Purpose : Recessive Stargardt disease (STGD1) is an inherited macular degeneration caused by mutations in ABCA4, a membrane protein thought to be exclusively expressed in photoreceptor (PR) outer-segment (OS) discs. Loss of ABCA4 results in retinal pigment epithelium (RPE) deposition of bisretinoid-lipofuscin and late-onset PR degeneration. Preliminary studies showed that ABCA4 is additionally expressed in the RPE. Here, we sought to further investigate the expression and function of ABCA4 in RPE cells.

Methods : ABCA4 transcript was identified by RNAscope in situ hybridization (ISH) assay in human donor eyes, in human fetal (hf) RPE cultured cells, and in wild-type (WT) and Abca4^-/- mouse eyes. ABCA4 protein was evaluated, by immunoblotting, immuno-electron microscopy (EM), and immunofluorescence (IF) in WT and Abca4^-/- mice, in Mertk^-/- mice which do not phagocytose PR-OS, and in hfRPE cells which never contact PRs. ABCA4 co-localization with endo-lysosomal markers was assessed by IF in mouse and human RPE sections. ABCA4 was functionally evaluated in a transgenic (Tg) mouse line that expresses ABCA4 in the RPE, but not in retina. Ocular bisretinoids were measured by HPLC. Retinal morphology, lipofuscin and autofluorescence were assessed by light, electron, and confocal microscopy, respectively.

Results : By ISH of human and WT mouse eyes, ABCA4 mRNA was clearly visualized in both PRs and RPE. ABCA4 mRNA was also detected in hfRPE cells. Notably, ABCA4 mRNA was absent in Abca4^-/- eyes. ABCA4 expression was confirmed in Mertk^-/- RPE and hfRPE cells by IF. Immuno-EM detection of ABCA4 in human RPE showed an intracellular membrane distribution. By IF, ABCA4 appears to co-localize with endo-lysosomal structures in human and murine RPE. Compared to Abca4^-/- mice, Tg mice with only RPE-expressed ABCA4 (on the Abca4^-/- background) had less RPE bisretinoid-lipofuscin and greater PR preservation, suggesting an active role for ABCA4 in the RPE.
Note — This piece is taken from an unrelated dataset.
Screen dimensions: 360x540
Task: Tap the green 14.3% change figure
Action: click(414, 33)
Conclusions : ABCA4 is expressed in the RPE within endo-lysosomal membranes, where it may serve an important role in protecting PRs. Our studies suggest that in the RPE, ABCA4 performs a similar function as in PR-OS: to facilitate recycling of retinaldehydes released from rhodopsin proteolysis, and to prevent the buildup of toxic bisretinoids. This finding introduces a novel, cell-autonomous pathway in the pathophysiology of STGD1 with significant therapeutic implications.

This is an abstract that was submitted for the 2018 ARVO Annual Meeting, held in Honolulu, Hawaii, April 29 - May 3, 2018.